**EXERCISE DESCRIPTION**
Your output should be the lines below from the one with "Über AutoPro (456, 105)" through the one with "Fenty Beauty- Killawatt", copied exactly, pictures excluded.

**** DATA ****

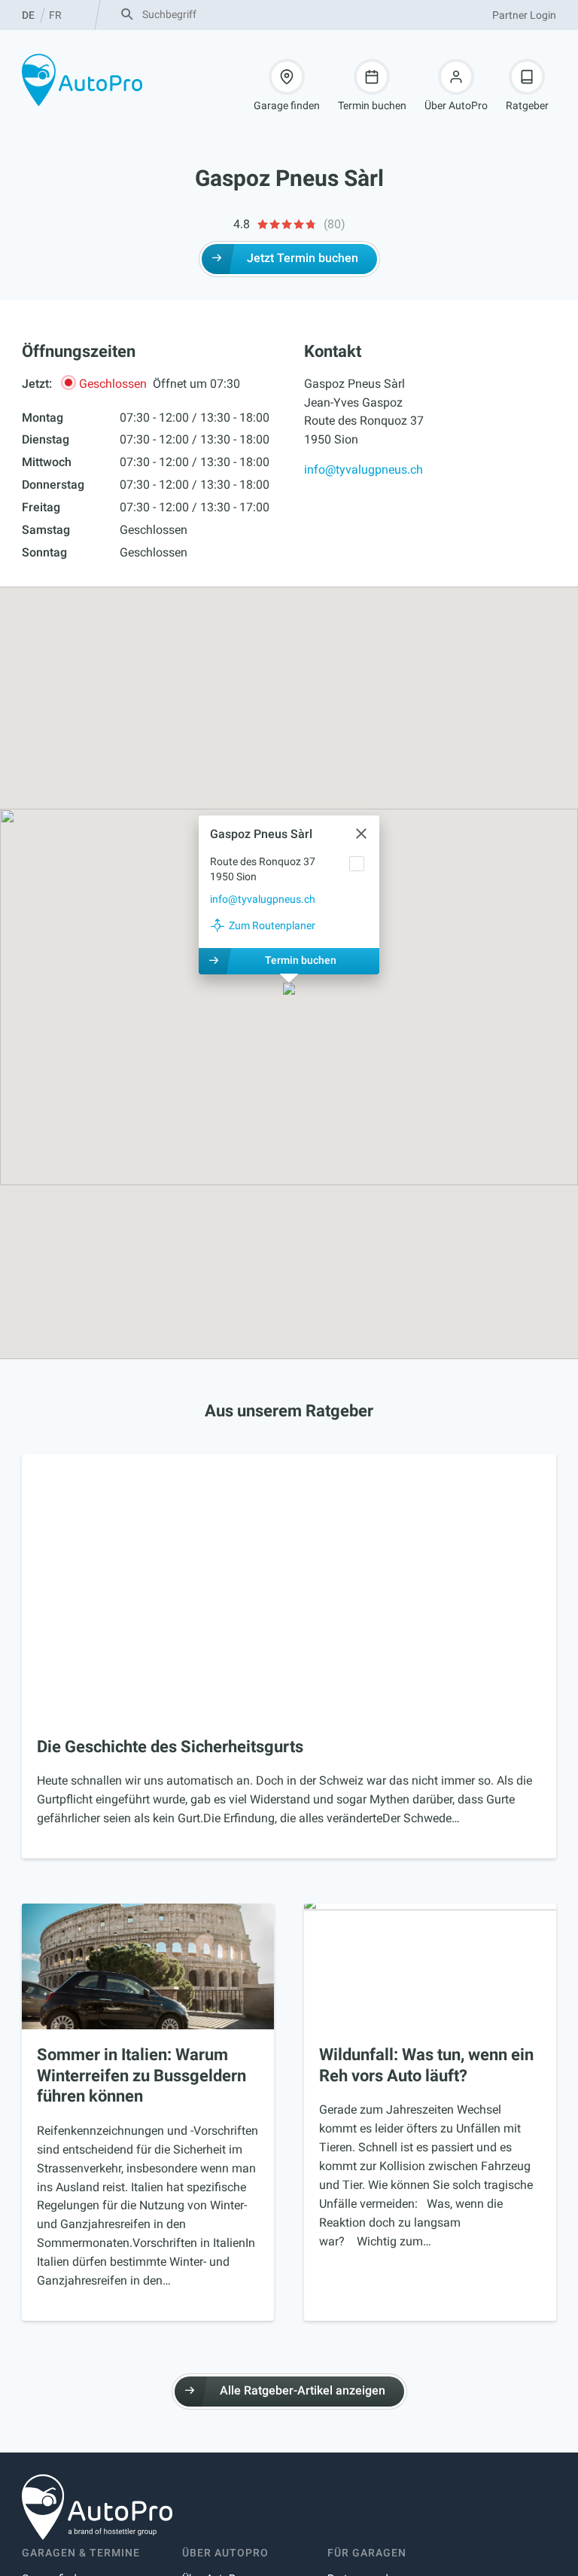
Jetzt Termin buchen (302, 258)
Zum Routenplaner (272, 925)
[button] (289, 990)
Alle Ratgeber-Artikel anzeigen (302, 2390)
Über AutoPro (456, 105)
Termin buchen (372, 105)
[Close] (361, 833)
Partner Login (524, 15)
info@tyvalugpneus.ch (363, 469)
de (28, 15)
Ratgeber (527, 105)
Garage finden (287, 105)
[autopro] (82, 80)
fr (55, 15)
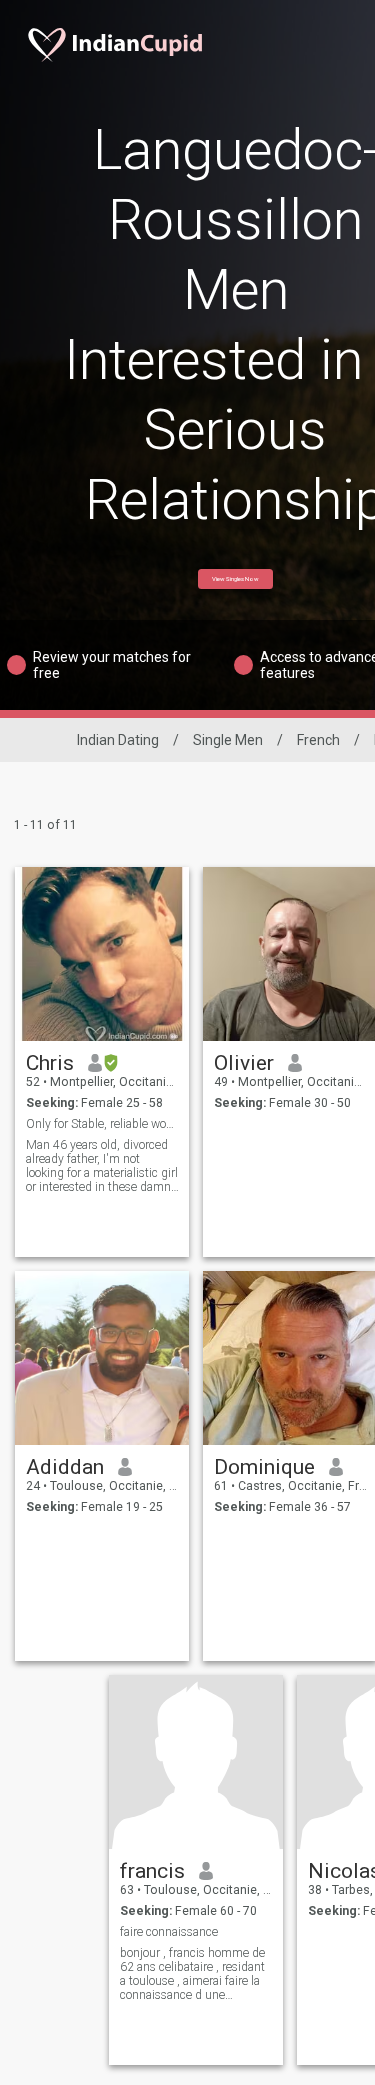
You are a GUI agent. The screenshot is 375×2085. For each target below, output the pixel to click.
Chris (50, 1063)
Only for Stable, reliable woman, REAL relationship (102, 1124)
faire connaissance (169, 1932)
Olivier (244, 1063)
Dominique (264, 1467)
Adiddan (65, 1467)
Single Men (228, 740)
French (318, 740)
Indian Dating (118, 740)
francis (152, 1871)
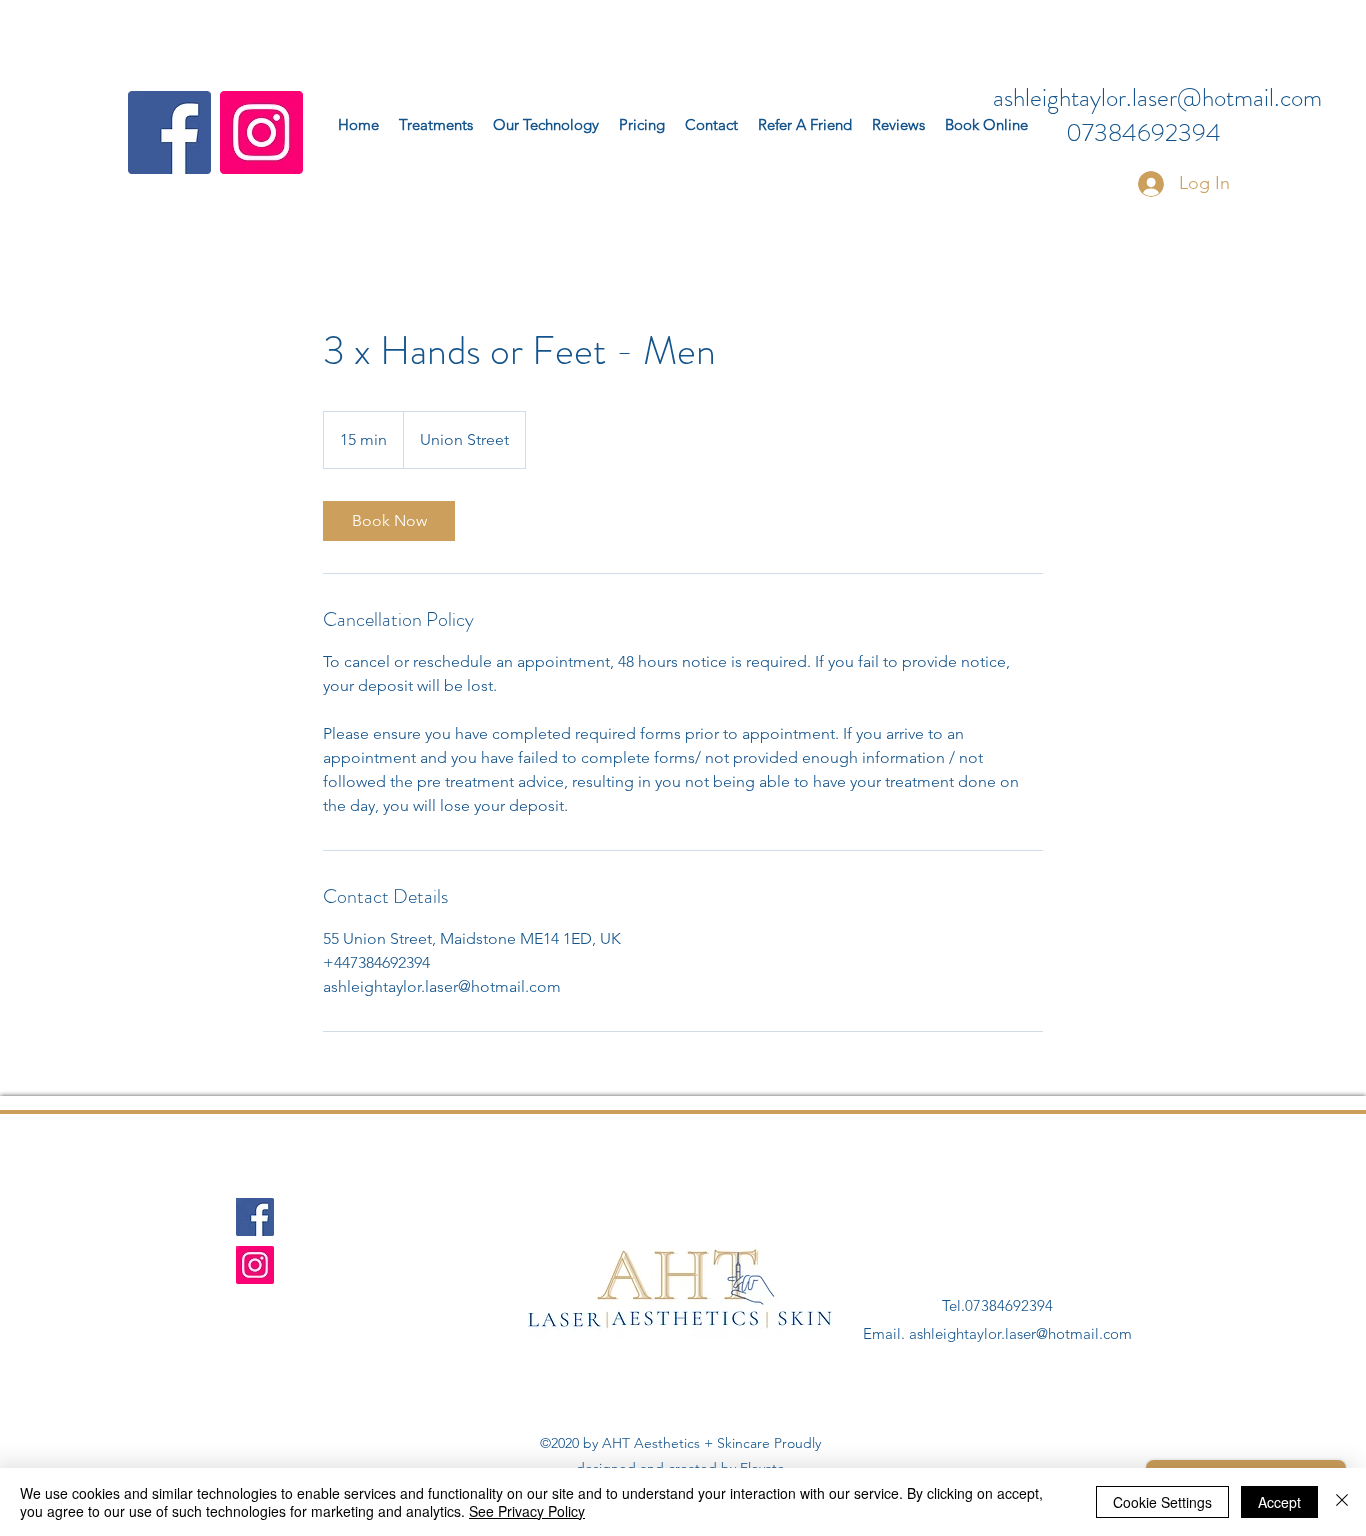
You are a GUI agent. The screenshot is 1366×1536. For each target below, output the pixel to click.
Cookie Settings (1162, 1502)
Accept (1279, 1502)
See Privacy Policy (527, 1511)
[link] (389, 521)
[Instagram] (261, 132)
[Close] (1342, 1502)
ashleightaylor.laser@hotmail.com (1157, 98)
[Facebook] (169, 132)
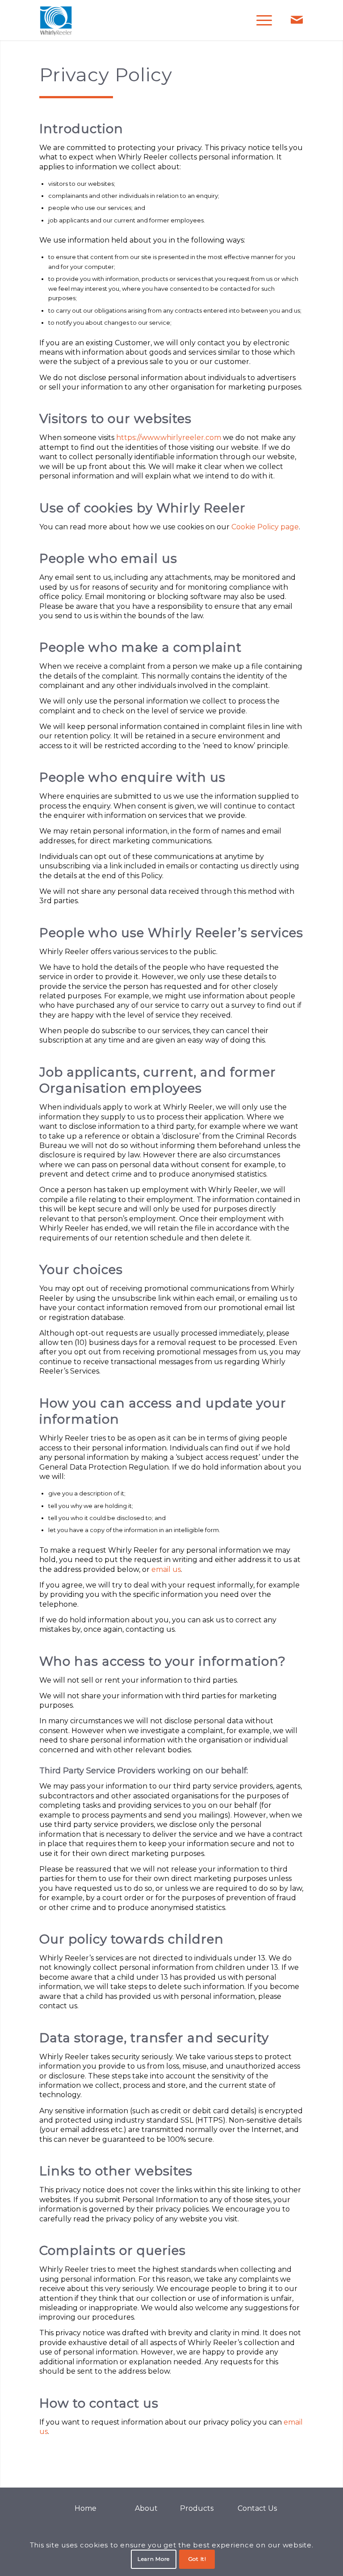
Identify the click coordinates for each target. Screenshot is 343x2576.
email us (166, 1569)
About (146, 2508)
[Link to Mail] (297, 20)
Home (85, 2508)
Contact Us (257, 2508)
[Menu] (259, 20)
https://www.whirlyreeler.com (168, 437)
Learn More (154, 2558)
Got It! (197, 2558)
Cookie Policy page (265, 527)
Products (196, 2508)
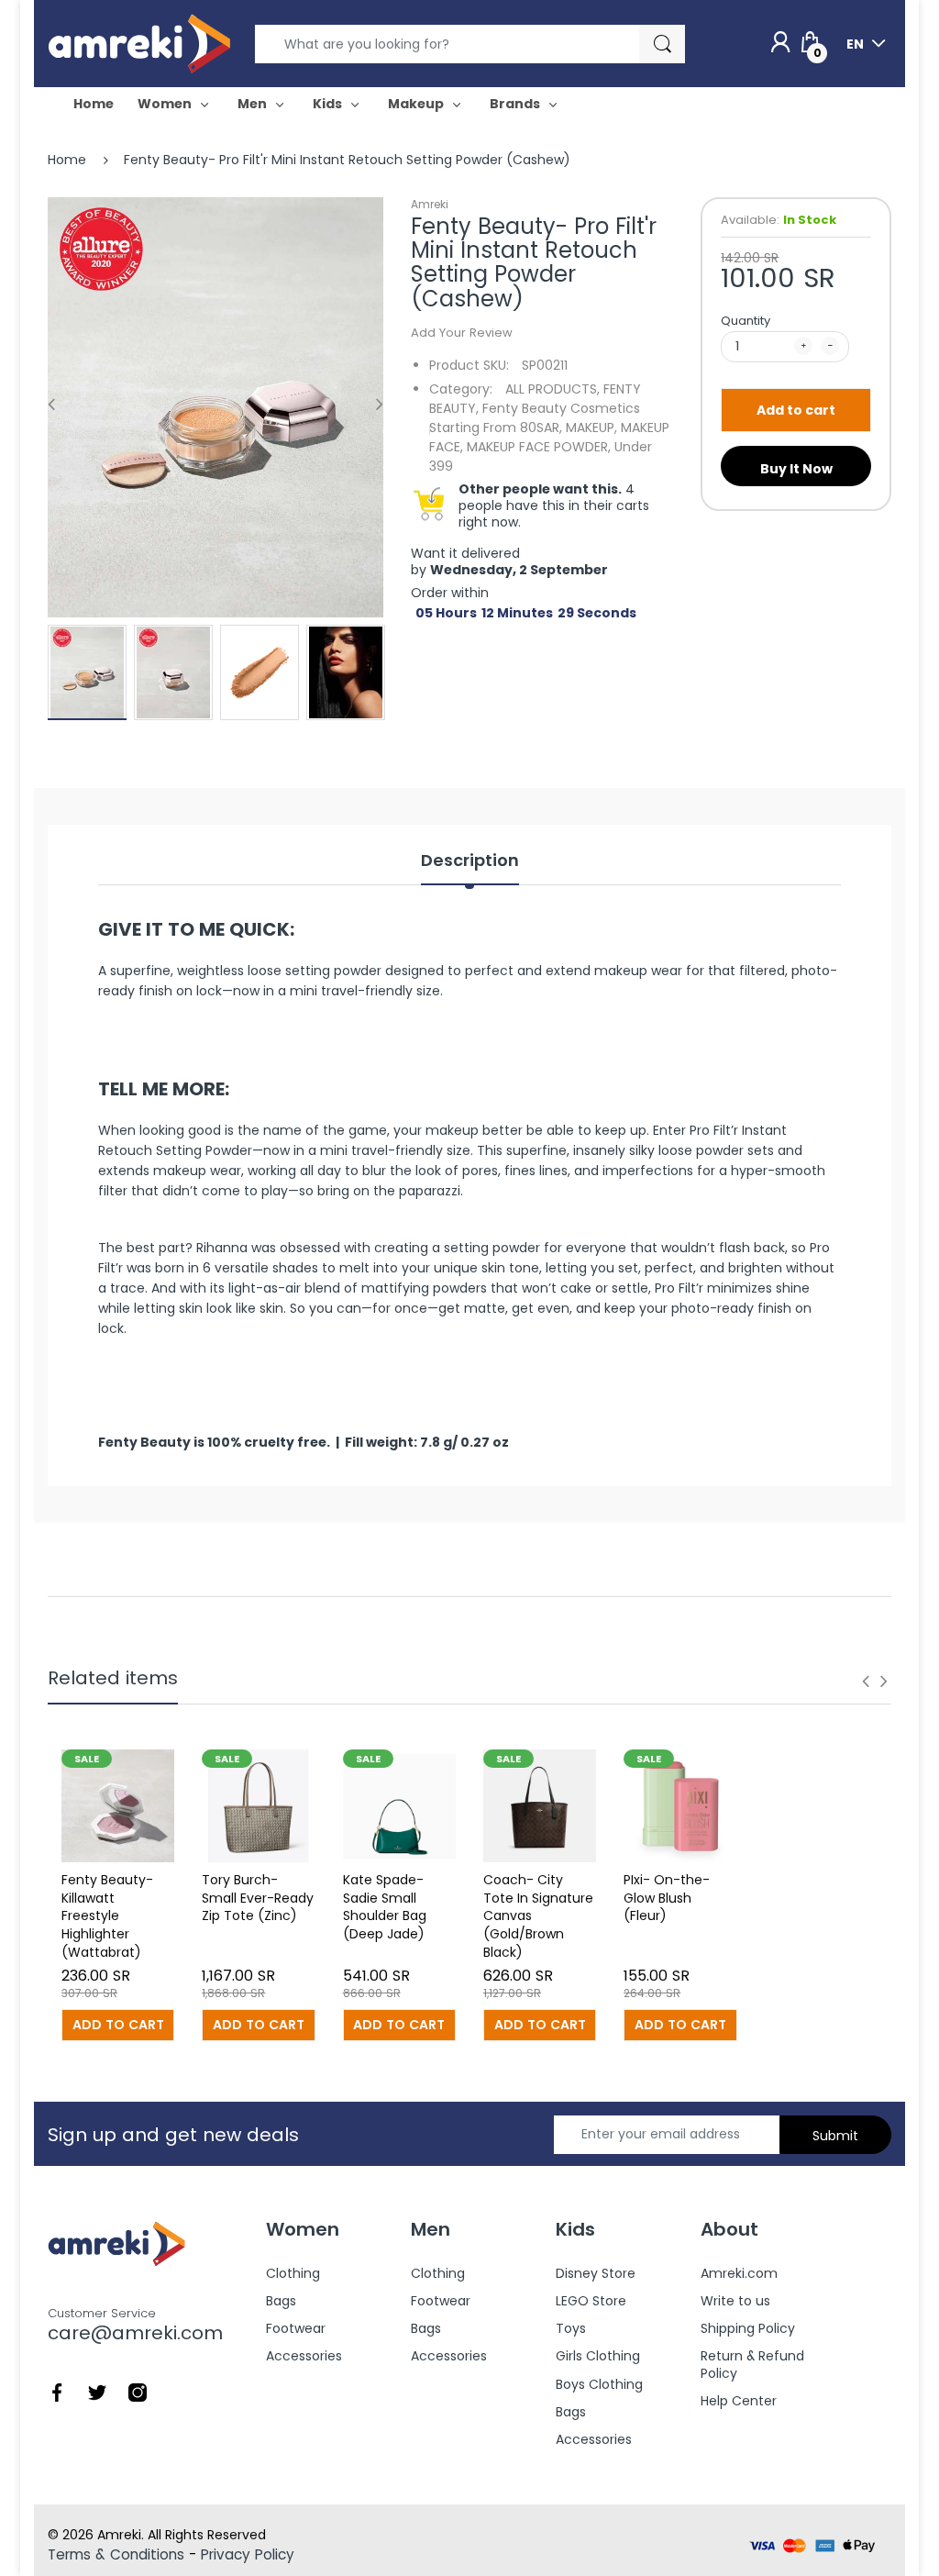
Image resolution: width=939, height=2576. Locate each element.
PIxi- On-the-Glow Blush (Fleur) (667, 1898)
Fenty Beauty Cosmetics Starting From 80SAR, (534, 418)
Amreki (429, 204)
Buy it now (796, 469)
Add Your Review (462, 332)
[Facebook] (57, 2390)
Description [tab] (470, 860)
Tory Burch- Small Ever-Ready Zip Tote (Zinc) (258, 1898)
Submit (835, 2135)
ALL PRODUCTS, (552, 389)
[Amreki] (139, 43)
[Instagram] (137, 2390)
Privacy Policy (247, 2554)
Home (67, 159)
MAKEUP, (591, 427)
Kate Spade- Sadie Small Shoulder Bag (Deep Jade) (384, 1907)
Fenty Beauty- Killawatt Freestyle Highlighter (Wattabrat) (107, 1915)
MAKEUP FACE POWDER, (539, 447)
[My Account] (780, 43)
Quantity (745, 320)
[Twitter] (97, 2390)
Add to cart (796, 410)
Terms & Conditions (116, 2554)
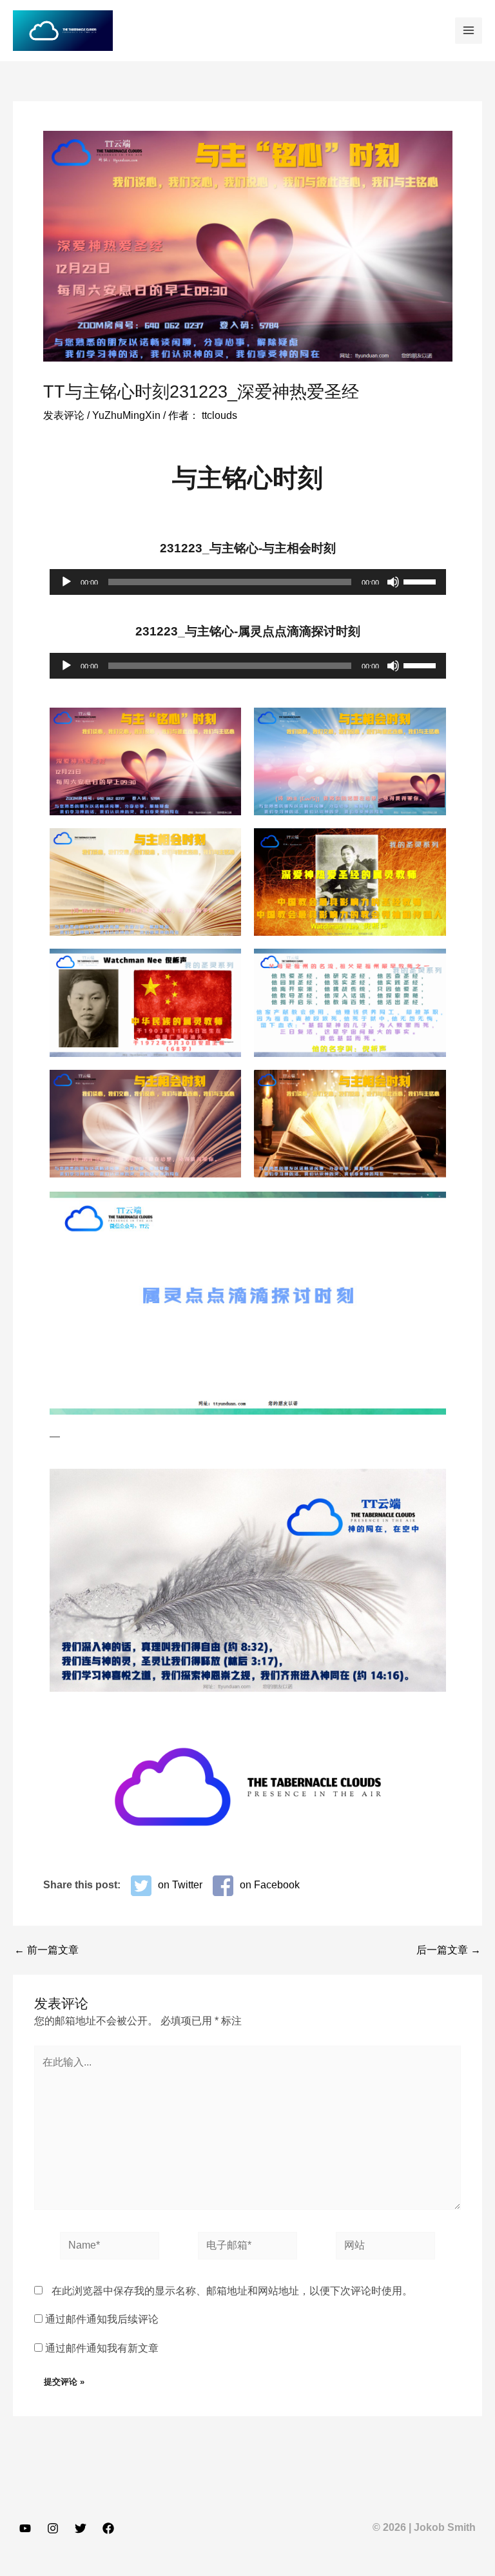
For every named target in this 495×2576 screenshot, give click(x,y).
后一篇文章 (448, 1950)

****

**SOLUTION TO THE EXERCISE**
Über AutoPro (456, 105)
Termin buchen (372, 105)
[Close] (361, 833)
Partner Login (524, 15)
info@tyvalugpneus.ch (363, 469)
de (28, 15)
Ratgeber (527, 105)
Garage finden (287, 105)
[autopro] (82, 80)
fr (55, 15)
You are a GUI agent. The screenshot is 375×2085. For each target below, output the pixel to click.
Chris (50, 1063)
Only for Stable, reliable woman, REAL relationship (102, 1124)
faire connaissance (169, 1932)
Olivier (244, 1063)
Dominique (264, 1467)
Adiddan (65, 1467)
Single Men (228, 740)
French (318, 740)
Indian Dating (118, 740)
francis (152, 1871)
You are a GUI agent. The screenshot is 1366×1536. For each target below, output the pixel to click.
Cookie Settings (1162, 1502)
Accept (1279, 1502)
See Privacy Policy (527, 1511)
[link] (389, 521)
[Instagram] (261, 132)
[Close] (1342, 1502)
ashleightaylor.laser@hotmail.com (1157, 98)
[Facebook] (169, 132)
Identify the click coordinates for each target. Screenshot is 343x2576.
email us (166, 1569)
About (146, 2508)
[Link to Mail] (297, 20)
Home (85, 2508)
Contact Us (257, 2508)
[Menu] (259, 20)
https://www.whirlyreeler.com (168, 437)
Learn More (154, 2558)
Got It! (197, 2558)
Cookie Policy page (265, 527)
Products (196, 2508)
Image resolution: width=939, height=2576. Locate each element.
PIxi- On-the-Glow Blush (Fleur) (667, 1898)
Fenty Beauty Cosmetics Starting From 80SAR, (534, 418)
Amreki (429, 204)
Buy it now (796, 469)
Add Your Review (462, 332)
[Facebook] (57, 2390)
Description [tab] (470, 860)
Tory Burch- Small Ever-Ready Zip Tote (Zinc) (258, 1898)
Submit (835, 2135)
ALL PRODUCTS, (552, 389)
[Amreki] (139, 43)
[Instagram] (137, 2390)
Privacy Policy (247, 2554)
Home (67, 159)
MAKEUP, (591, 427)
Kate Spade- Sadie Small Shoulder Bag (Deep Jade) (384, 1907)
Fenty Beauty- Killawatt Freestyle Highlighter (Wattabrat) (107, 1915)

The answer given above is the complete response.